2005 Salt Lake City Annual Meeting (October 16–19, 2005)

Paper No. 1
Presentation Time: 8:00 AM

USING STREAMFLOW RECESSION TO ESTIMATE GROUND-WATER RECHARGE


WINTER, Thomas C., U.S. Geol Survey, Mail Stop 413 Denver Federal Center, Lakewood, CO 80225, tcwinter@usgs.gov

From the time of Darcy, hydrologists have been aware of the connection between ground water and streamflow. By the late 1800s, hydrologists such as Boussinesq tried to develop methods to quantify the connection. During the early 1960s, hydrologists such as Rorabaugh, Meyboom, Knisel, and Glover, brought renewed effort to the development of quantitative methods for analyzing the interaction of ground water and surface water. As with Boussinesq, the one-dimensional analytical solutions they developed were of very simplified systems, where aquifers were isotropic and homogeneous and streams fully penetrated the aquifer. Furthermore, recharge was assumed to be uniform over the entire area of the aquifer. Rorabaugh developed two methods for estimating recharge, the instantaneous recharge method and the constant recharge method.
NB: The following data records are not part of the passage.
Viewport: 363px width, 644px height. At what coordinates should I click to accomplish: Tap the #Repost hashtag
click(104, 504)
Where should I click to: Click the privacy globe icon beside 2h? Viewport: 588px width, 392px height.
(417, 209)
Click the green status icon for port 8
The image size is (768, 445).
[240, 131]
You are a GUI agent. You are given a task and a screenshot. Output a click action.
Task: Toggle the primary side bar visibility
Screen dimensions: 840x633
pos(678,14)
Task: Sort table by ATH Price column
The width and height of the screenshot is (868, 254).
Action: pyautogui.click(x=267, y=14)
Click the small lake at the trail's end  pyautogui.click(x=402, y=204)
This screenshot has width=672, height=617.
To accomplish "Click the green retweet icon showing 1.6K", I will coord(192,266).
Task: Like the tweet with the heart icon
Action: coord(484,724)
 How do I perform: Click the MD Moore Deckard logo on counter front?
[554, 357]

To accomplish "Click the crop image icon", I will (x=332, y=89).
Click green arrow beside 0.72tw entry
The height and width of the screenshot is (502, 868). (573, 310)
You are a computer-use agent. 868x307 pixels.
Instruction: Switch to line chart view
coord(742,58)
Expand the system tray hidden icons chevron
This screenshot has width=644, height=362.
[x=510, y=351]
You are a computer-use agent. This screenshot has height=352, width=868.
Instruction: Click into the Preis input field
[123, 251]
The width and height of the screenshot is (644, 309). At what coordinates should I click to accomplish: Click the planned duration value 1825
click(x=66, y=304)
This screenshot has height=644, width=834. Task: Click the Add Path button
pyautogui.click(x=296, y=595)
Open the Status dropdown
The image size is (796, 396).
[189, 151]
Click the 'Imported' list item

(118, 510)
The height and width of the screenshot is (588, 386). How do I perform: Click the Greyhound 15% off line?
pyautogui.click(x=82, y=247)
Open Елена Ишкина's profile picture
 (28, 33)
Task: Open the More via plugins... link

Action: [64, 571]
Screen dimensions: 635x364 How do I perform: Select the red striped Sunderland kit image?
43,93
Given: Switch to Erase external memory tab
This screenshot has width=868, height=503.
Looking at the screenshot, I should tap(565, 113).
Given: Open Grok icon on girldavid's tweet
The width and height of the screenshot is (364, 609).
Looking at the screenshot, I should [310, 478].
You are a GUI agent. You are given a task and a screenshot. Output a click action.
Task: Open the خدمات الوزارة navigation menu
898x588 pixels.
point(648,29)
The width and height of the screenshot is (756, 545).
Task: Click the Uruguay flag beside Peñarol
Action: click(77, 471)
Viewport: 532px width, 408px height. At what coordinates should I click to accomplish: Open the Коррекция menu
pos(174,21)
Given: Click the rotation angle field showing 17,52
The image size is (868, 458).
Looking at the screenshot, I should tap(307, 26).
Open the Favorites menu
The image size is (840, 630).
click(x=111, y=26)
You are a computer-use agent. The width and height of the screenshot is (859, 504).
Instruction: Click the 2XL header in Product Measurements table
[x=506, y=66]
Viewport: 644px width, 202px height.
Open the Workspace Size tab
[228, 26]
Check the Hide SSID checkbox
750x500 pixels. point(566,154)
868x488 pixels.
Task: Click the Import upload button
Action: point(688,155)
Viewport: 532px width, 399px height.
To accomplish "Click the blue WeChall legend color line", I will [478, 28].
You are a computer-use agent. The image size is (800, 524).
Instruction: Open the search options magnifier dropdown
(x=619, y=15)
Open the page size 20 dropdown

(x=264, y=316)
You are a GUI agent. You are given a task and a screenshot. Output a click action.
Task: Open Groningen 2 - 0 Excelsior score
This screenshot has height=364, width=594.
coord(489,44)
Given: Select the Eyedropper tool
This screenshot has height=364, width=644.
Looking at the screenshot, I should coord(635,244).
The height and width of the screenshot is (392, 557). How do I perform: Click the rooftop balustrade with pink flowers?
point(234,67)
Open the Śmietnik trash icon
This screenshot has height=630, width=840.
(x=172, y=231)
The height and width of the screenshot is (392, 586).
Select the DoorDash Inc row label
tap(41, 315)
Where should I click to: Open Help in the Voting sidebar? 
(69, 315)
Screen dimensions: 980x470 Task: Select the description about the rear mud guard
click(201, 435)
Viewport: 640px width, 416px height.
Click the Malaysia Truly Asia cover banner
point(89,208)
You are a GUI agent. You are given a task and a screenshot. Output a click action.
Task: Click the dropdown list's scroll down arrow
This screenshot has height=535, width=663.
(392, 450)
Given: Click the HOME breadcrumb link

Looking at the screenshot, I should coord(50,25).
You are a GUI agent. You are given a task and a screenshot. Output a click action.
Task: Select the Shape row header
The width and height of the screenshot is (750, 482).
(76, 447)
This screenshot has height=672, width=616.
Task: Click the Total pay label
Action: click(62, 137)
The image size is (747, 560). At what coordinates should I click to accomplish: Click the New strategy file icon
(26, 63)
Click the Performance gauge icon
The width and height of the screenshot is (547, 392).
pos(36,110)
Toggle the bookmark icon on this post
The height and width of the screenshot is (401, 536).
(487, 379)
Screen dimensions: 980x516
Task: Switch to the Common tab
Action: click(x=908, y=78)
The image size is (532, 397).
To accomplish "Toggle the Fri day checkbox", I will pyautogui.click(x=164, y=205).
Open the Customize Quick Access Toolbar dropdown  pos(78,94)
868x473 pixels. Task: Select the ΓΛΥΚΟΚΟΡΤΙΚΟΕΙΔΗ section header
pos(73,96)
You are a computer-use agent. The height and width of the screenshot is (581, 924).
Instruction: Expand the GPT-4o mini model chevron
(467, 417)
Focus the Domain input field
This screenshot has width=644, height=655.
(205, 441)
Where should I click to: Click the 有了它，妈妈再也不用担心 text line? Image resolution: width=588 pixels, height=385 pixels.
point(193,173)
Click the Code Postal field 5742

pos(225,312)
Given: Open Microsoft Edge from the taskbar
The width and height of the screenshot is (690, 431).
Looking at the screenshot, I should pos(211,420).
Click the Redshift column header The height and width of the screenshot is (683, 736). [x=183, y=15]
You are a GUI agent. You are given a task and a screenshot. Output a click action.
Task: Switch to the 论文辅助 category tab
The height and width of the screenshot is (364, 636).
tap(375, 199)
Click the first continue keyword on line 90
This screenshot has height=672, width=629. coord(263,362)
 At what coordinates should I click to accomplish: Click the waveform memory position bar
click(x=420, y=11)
For the instantaneous-recharge method, recharge is assumed to take place instantaneously, and recharge is calculated for each precipitation event. This method should be termed the Rorabaugh/Glover method because the method incorporates work by Glover for analyzing drainage from irrigated fields. For the constant recharge method, recharge is assumed to take place over a period of time, usually months, and a type curve solution is used to calculate a single value of recharge for that time period. For comparison of the two methods, analysis of a hydrograph of Indian Creek near Troy, Alabama, over a 5-month period of November through March, indicated 7.2 inches of recharge determined by the instantaneous recharge method and 6.7 inches of recharge determined by the constant recharge method. Although developed more than 40 years ago, hydrologists still find the Rorabaugh methods useful because of the widespread availability of stream-discharge data.